In December 2009 the Department for Transport approved the project giving it 'Program Entry' status, but only for the section of road from the A140 by Norwich Airport and the A47 to the east of Norwich and suggested dates of early 2013 for a start to construction with completion in 2015. They also approved the Postwick Hub development.

In May 2010 Local Transport Today revealed that, as part of the Government's drive to cut spending, all major transport schemes are being reviewed with an eye to reduce spending.

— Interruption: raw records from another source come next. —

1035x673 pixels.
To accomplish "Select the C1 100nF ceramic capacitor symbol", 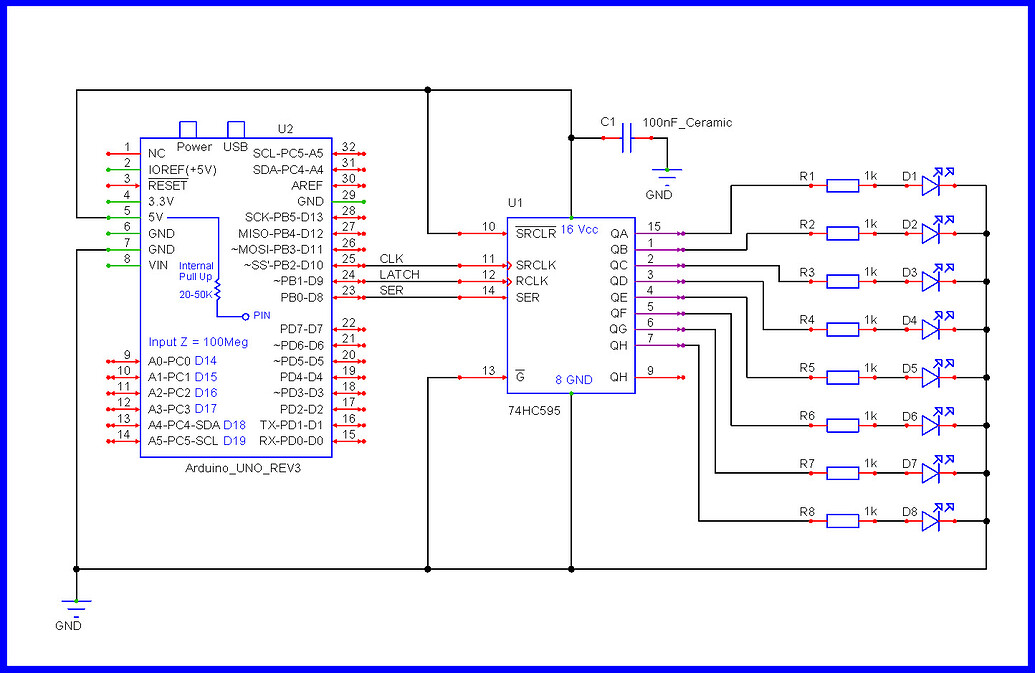I will [625, 138].
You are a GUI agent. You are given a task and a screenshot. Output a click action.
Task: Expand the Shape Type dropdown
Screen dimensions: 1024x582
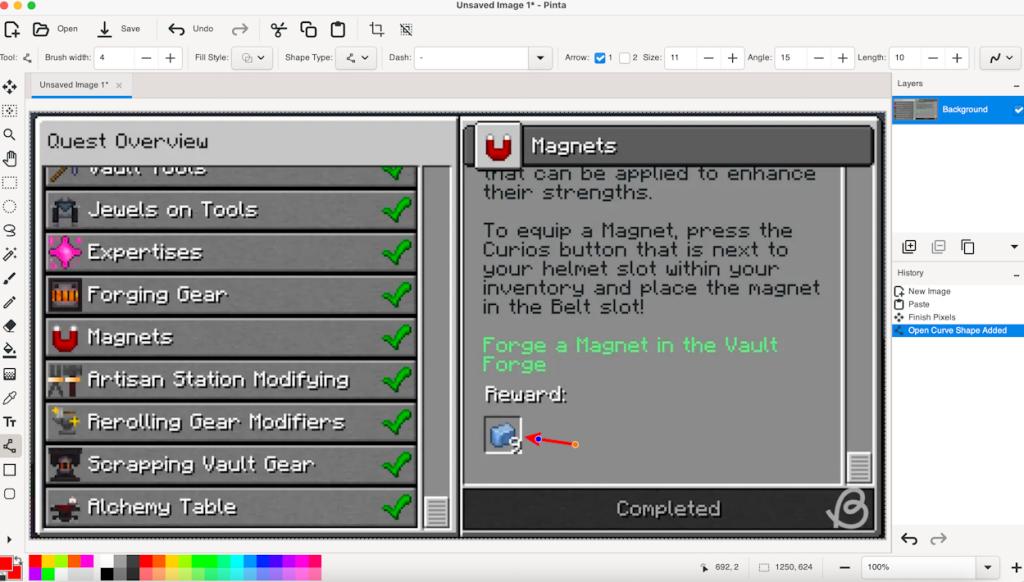click(355, 58)
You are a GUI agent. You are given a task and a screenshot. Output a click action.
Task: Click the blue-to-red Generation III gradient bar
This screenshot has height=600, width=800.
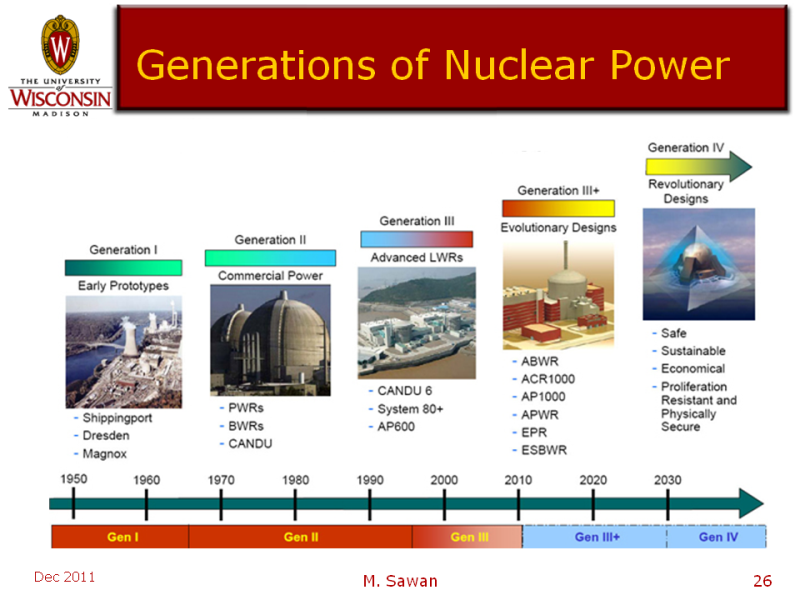416,239
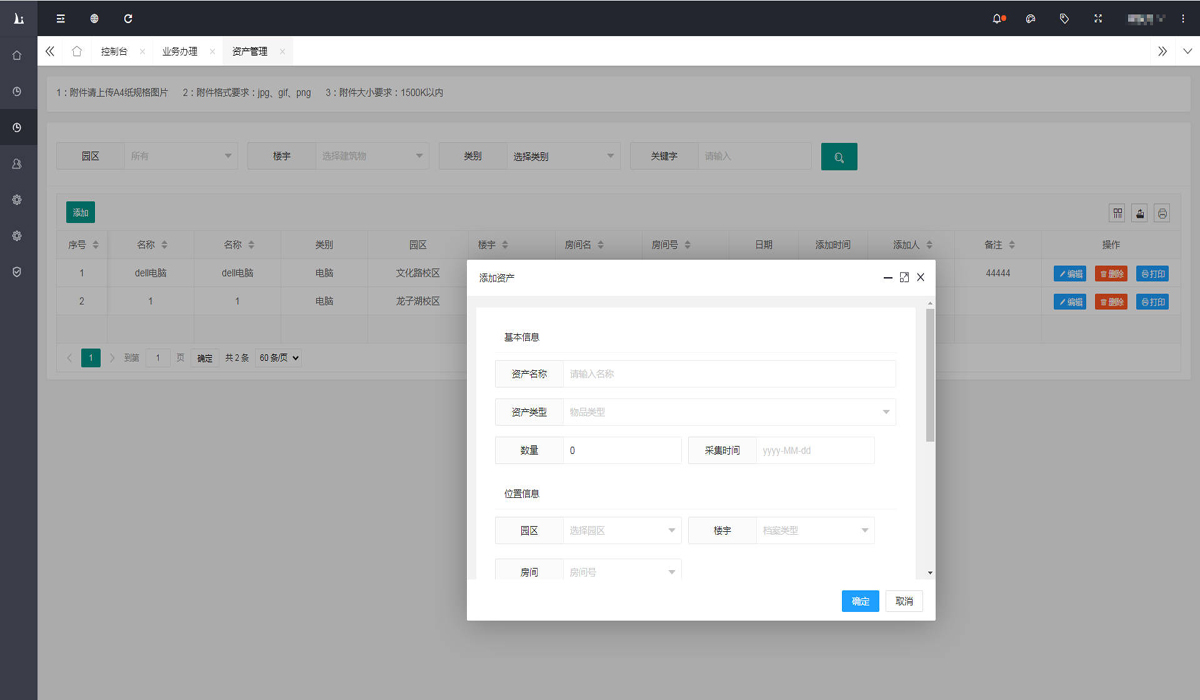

This includes the Norwich Northern Distributor Road.

In October 2010 Philip Hammond revealed that the scheme would be one of those competing for funding at the end of 2011 to be part of the second wave of transport projects given the go ahead by the coalition government.

In late October 2010 Graham Plant, cabinet member for transport and travel at Norfolk County Council, told the Eastern Daily Press that the NDR was being reviewed because of budget cuts. He also explained that it was likely to lead to cuts to the core bus network and park and ride. "What we need to know is what are residents' priorities," he said. "We have looked at all the arguments for and against the NDR and the Postwick Hub. But I am well aware there are people who that doesn’t affect at all living in the rural hinterland, who need a bus service."

On 2 June 2015 the Norwich Northern Distributor Road was given the go ahead with work started in December 2015.

On 20 July 2017 the Holt Road/Reepham Road link road near the A140 was opened, allowing the Holly Lane road to be closed and major work carried out on the junction between the Cromer Road and the NDR.

On 11 November 2017, the first stretch between the A1067 Fakenham Road and A140 Cromer Road was opened.

The central section from the A140 to the A1151 Wroxham Road opened on 21 December 2017.

The final section linking the A1151 with the A47 at Postwick opened on 17 April 2018. Problems around the Rackheath section, mainly to do with a bridge over a railway line, delayed work on the eastern section.

==Scheme objectives==
The scheme objectives, as laid out in the Major Scheme Business Case, are to:
- Reduce congestion on strategic routes to the north of the city
- Reduce noise, air pollution and accidents for communities in the northern suburbs of Norwich and outlying villages
- Enable the removal of through traffic from the city centre, and implementation of widespread pedestrianisation/bus priority measures
- Provide direct access to growth locations, helping to deliver significant housing and employment growth as set out in the EEP RSS/RTS
- Support the continued success of the Norwich economy as the driver to growth across the north of the region
- Provide improved access to north and north east Norfolk

The Greater Norwich Development Partnership, a non-departmental public body which includes Norfolk County Council and Norwich City Council, has described the dual carriageway as "an integral part of our plans to improve the local public transport network and reduce reliance on the private car."

The road was rated priority 'A1' by the East of England Regional Assembly and strongly supported by Norfolk County Council.

==Environmental impact==
The local Green Party candidate highlighted that the road would generate an addition 25,000 tonnes of CO_{2} emissions in the first year.

Norfolk County Council have described the scheme as having 'large adverse' impacts on several protected species, including barn owls and bats and a 'moderate adverse' impact on landscape.

The road has seven bat bridges, intended to mitigate the impact on local bat populations, which were criticised by Liz Truss in her memoir Ten Years to Save the West.

==Opposition==
The road was the focus of a long running UK road protest from a local campaign group and was also opposed by the Campaign for Better Transport, a public transport advocacy group.

Campaign for Better Transport executive director Stephen Joseph criticised the scheme as poor use of funding when the DfT revealed the Norwich Northern Distributor Road was going ahead, while the Sustainable Travel Cities and Kickstart Bus programs were suspended.

Despite the route having been changed so that it no longer crosses the River Wensum (a Site of Special Scientific Interest), some opponents argue that there would be pressure to extend the road across the valley in the future, see Norwich Western Link.